### WHAT YOU NEED TO DO
In the material below, pictures must be dropped. Repeat exactly, and only, the lines from the line with "Cascade de Glace (74, 970)" to the line with "Ok (1277, 1198)", both ends included.

### RECORDS PROVIDED
[Start of section]

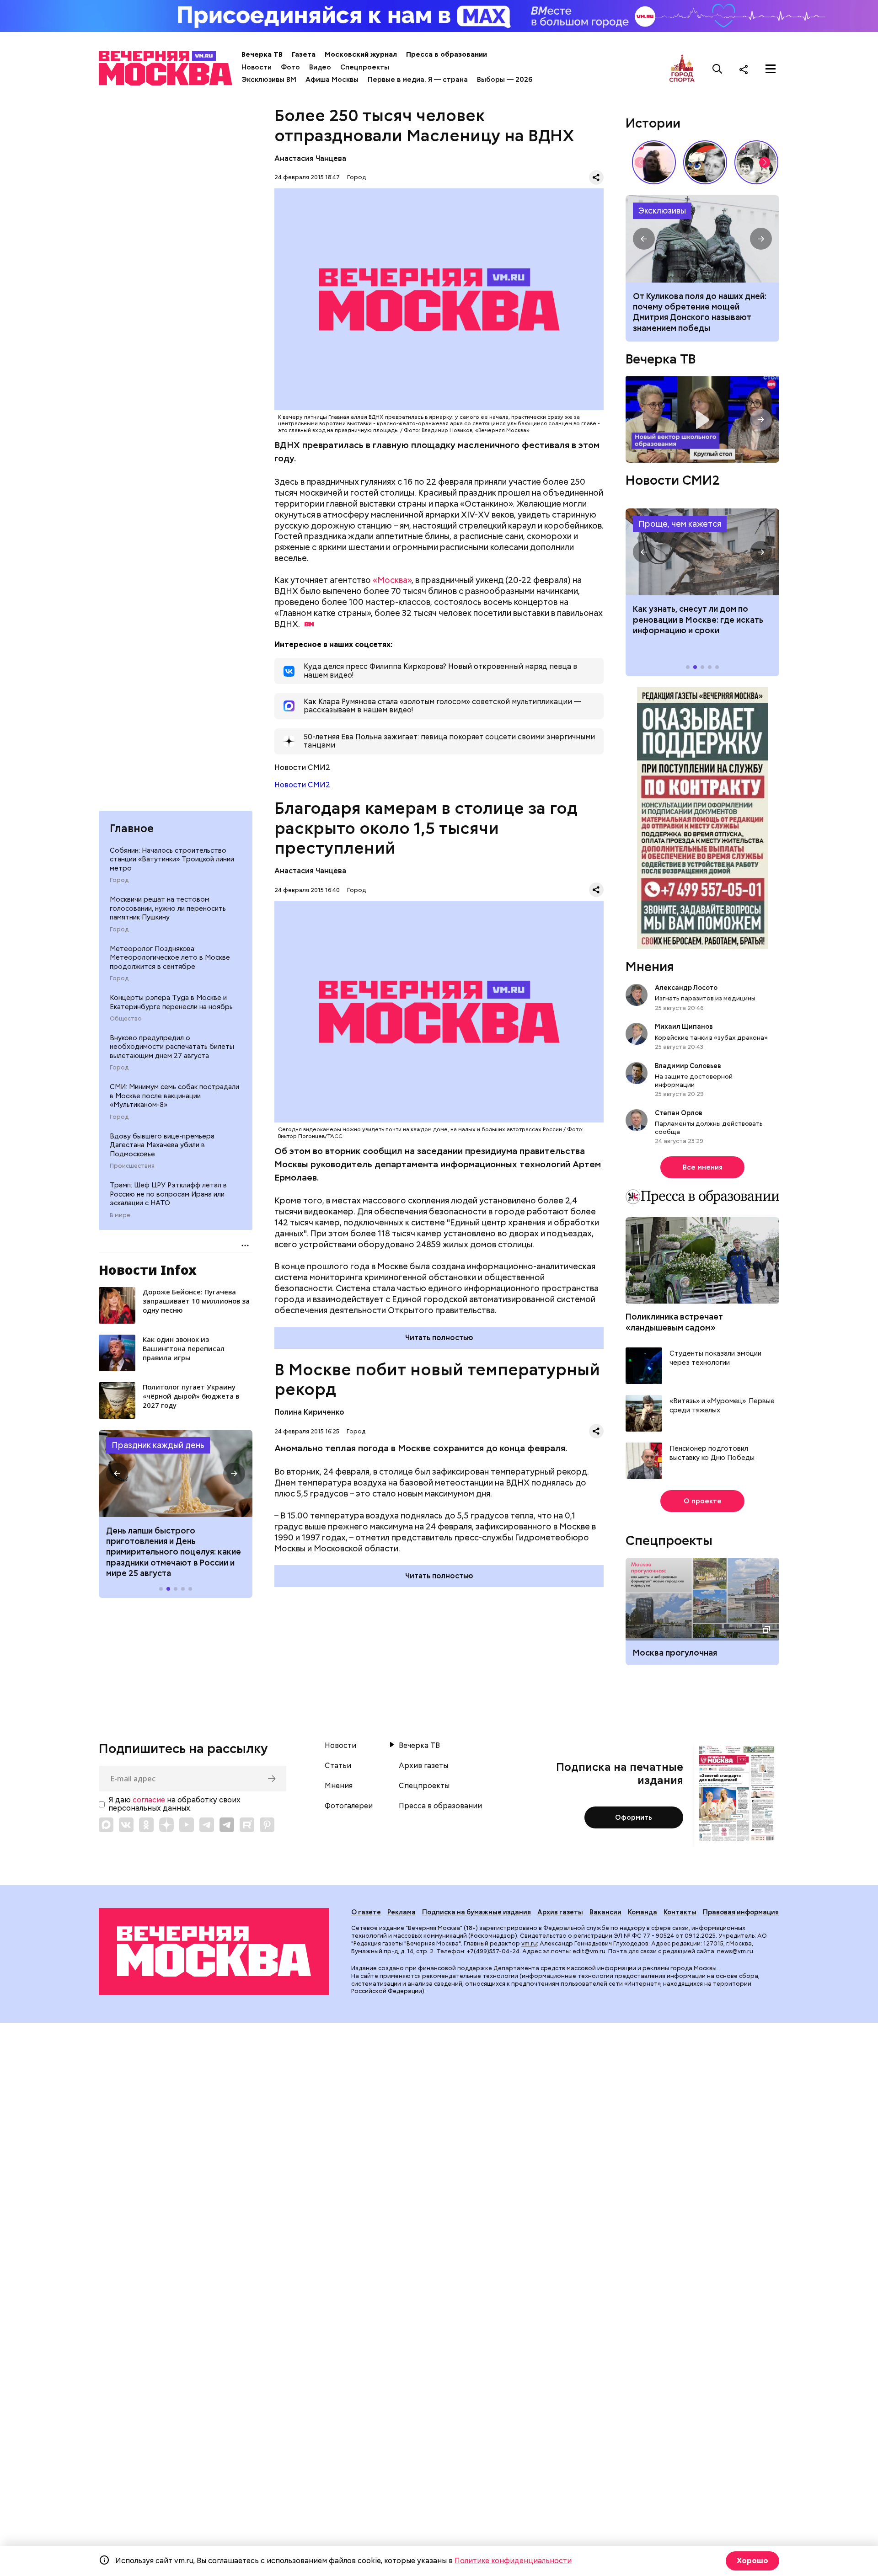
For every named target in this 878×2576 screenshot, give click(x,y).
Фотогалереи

[End of section]
[Start of section]

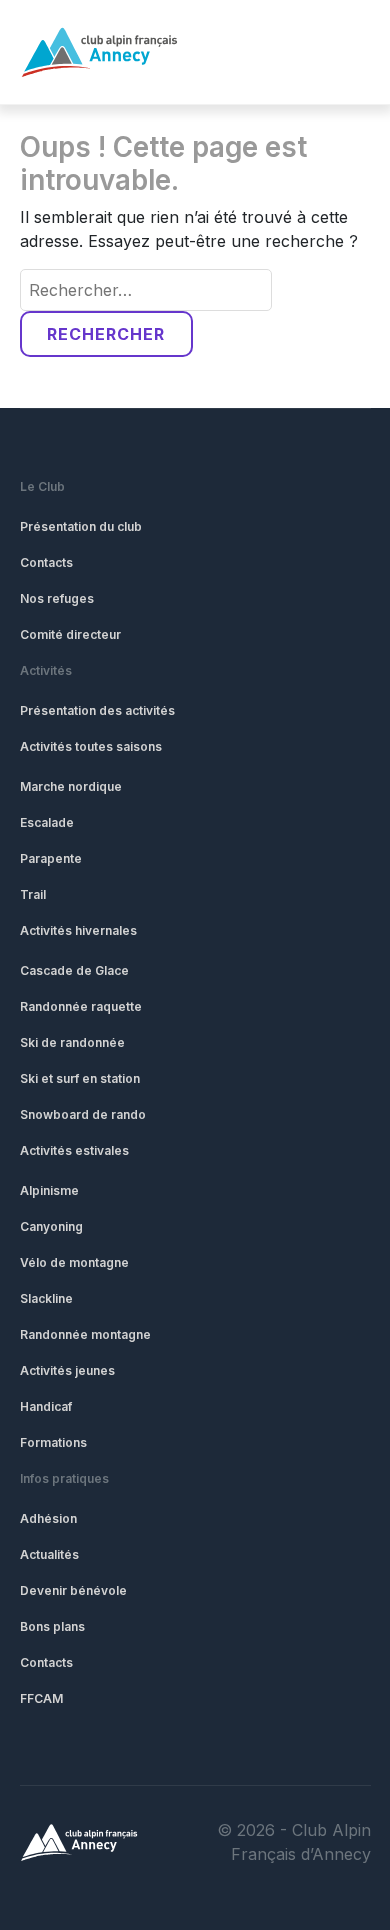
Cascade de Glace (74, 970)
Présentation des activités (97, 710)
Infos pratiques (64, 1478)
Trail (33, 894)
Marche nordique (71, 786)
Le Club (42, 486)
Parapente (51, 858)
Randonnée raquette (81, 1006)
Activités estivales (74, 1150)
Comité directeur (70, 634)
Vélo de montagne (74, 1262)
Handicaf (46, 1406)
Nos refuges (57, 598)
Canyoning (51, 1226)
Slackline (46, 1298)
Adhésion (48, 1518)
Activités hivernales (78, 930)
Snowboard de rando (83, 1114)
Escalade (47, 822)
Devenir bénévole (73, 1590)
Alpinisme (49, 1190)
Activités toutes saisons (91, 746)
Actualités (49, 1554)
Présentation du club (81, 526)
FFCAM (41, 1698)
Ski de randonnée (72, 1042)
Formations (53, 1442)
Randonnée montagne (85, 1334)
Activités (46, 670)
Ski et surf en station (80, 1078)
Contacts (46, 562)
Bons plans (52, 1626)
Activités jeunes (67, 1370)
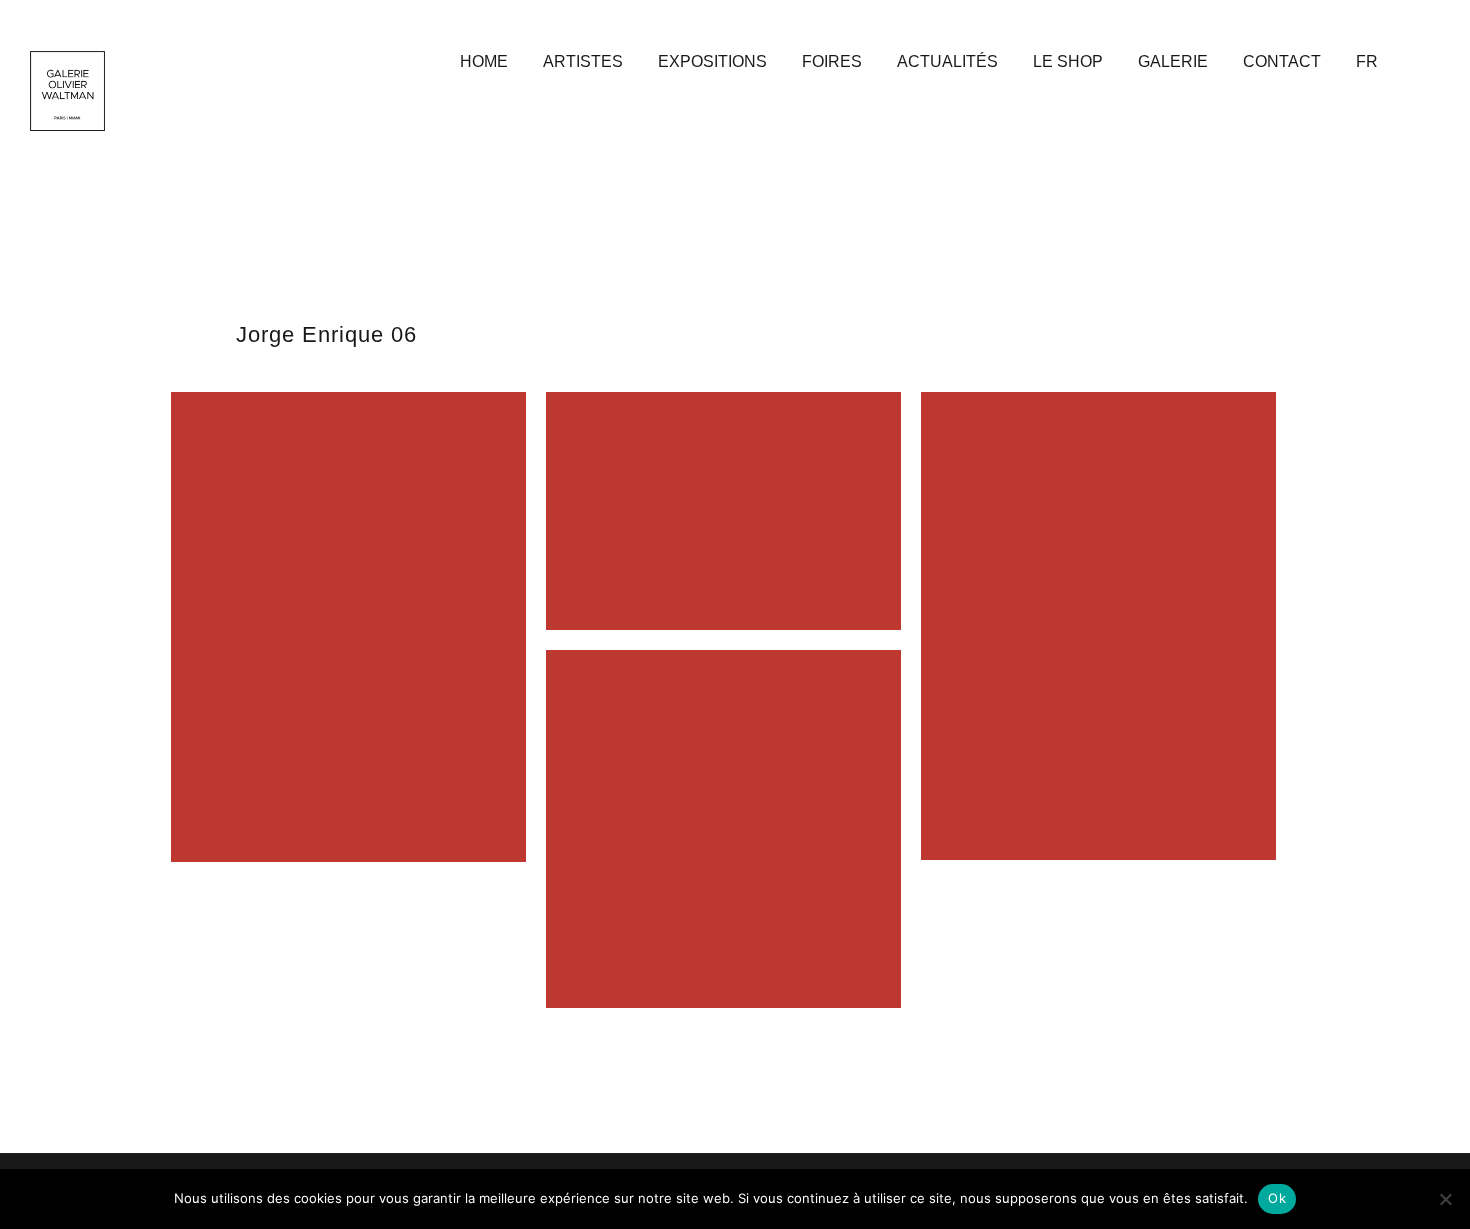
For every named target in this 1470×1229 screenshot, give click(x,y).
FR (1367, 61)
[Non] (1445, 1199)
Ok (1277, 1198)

[End of section]

### RESULT OF THIS TASK
Cascade de Glace (74, 970)
Présentation des activités (97, 710)
Infos pratiques (64, 1478)
Trail (33, 894)
Marche nordique (71, 786)
Le Club (42, 486)
Parapente (51, 858)
Randonnée raquette (81, 1006)
Activités estivales (74, 1150)
Comité directeur (70, 634)
Vélo de montagne (74, 1262)
Handicaf (46, 1406)
Nos refuges (57, 598)
Canyoning (51, 1226)
Slackline (46, 1298)
Adhésion (48, 1518)
Activités hivernales (78, 930)
Snowboard de rando (83, 1114)
Escalade (47, 822)
Devenir bénévole (73, 1590)
Alpinisme (49, 1190)
Activités toutes saisons (91, 746)
Actualités (49, 1554)
Présentation du club (81, 526)
FFCAM (41, 1698)
Ski de randonnée (72, 1042)
Formations (53, 1442)
Randonnée montagne (85, 1334)
Activités (46, 670)
Ski et surf en station (80, 1078)
Contacts (46, 562)
Bons plans (52, 1626)
Activités jeunes (67, 1370)
For every named target in this 1470×1229 screenshot, give click(x,y).
FR (1367, 61)
[Non] (1445, 1199)
Ok (1277, 1198)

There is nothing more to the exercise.